• **TASK SET**:
1. In the book review, what pseudonym was used when "We Mourn for Anyone..." appeared in Fantastic?
2. Print the part of the book review starting at "The last time" and ending at "the late 1950s.".

• **PASSAGE TO READ**:
__________
Ellison provides an adorable introduction to this collection of ten short stories and one screenplay, which was originally published in 1967.  He brags about how brave he is (the only thing he fears is that he will die before he has written all the stories churning inside of him--oh yeah, and contact lenses) and talks about the burden his Talent with a capital T puts on him.  For example, when a woman has sex with him, is it because she is attracted to him, or is it "the Talent" that she loves?
The talent that is Me and the Man that is Harlan Ellison are two very separate and distinct entities.  That the Man lugs around the Talent becomes at once a blessing and a curse.     
The last time I read a Belmont Tower book I remarked upon how they had cut corners and left out any page numbers.  From the Land of Fear has its own idiosyncrasies; there is no table of contents or page listing where the included stories first appeared. Thank heavens for isfdb!  Let's take a look at four Ellison stories which first appeared in SF magazines in the late 1950s.

"We Mourn for Anyone..." (1957)

When this one appeared in Fantastic it was under the title "Mourners for Hire" and under a pseudonym, Ellis Hart.  Under his real name Ellison had this issue of Fantastic's cover story, "Satan is My Ally," evidently a tale about a man who rose from the grave. "Satan is My Ally" is a pretty great title, and I love stories about people rising from the grave, so I may take steps to acquire this rarely reprinted piece.

Back to "We Mourn for Anyone..." In his intro to the story Ellison tells us he wants the cheapest possible funeral and for his body to be sold to medical science and the money accrued thereby to be given to The Deacons for Defense and Justice for firearms and to Native American children for clothes.  You see, Ellison, citing Jessica Mitford, thinks the funeral home industry is a racket!

Our story takes place in a future of air cars, videophones, and high tech weaponry. Upper-middle-class people are into dueling over slights with hand flamers and other weapons (like in Robert Heinlein's Beyond this Horizon?)  People in this society also consider mourning over dead friends and relatives a waste of time and energy, and hire professional mourners to handle this burden while they get on with their careers.
__________
• **AVAILABLE DATA**:
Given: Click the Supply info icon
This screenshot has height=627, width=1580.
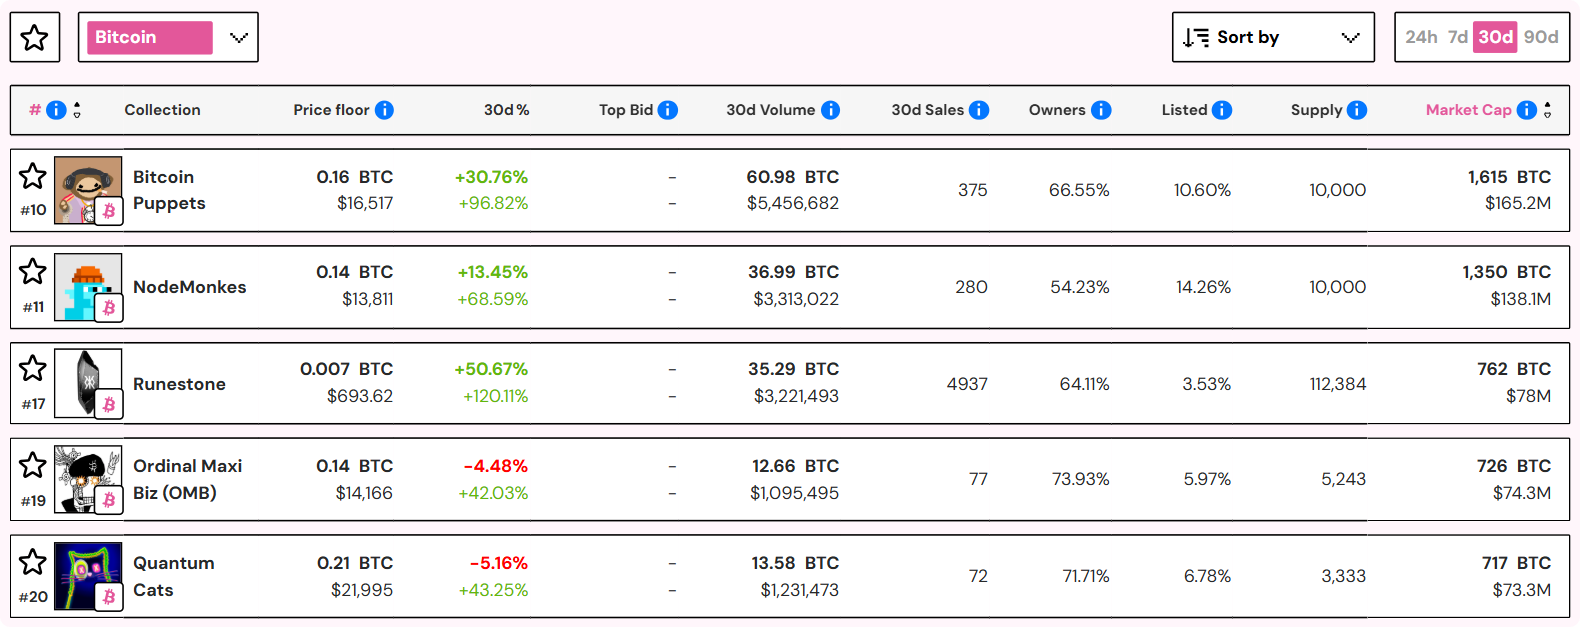Looking at the screenshot, I should (1357, 110).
__________
• **ANSWERS FOR THE EXERCISE**:
1. Ellis Hart

2.
The last time I read a Belmont Tower book I remarked upon how they had cut corners and left out any page numbers.  From the Land of Fear has its own idiosyncrasies; there is no table of contents or page listing where the included stories first appeared. Thank heavens for isfdb!  Let's take a look at four Ellison stories which first appeared in SF magazines in the late 1950s.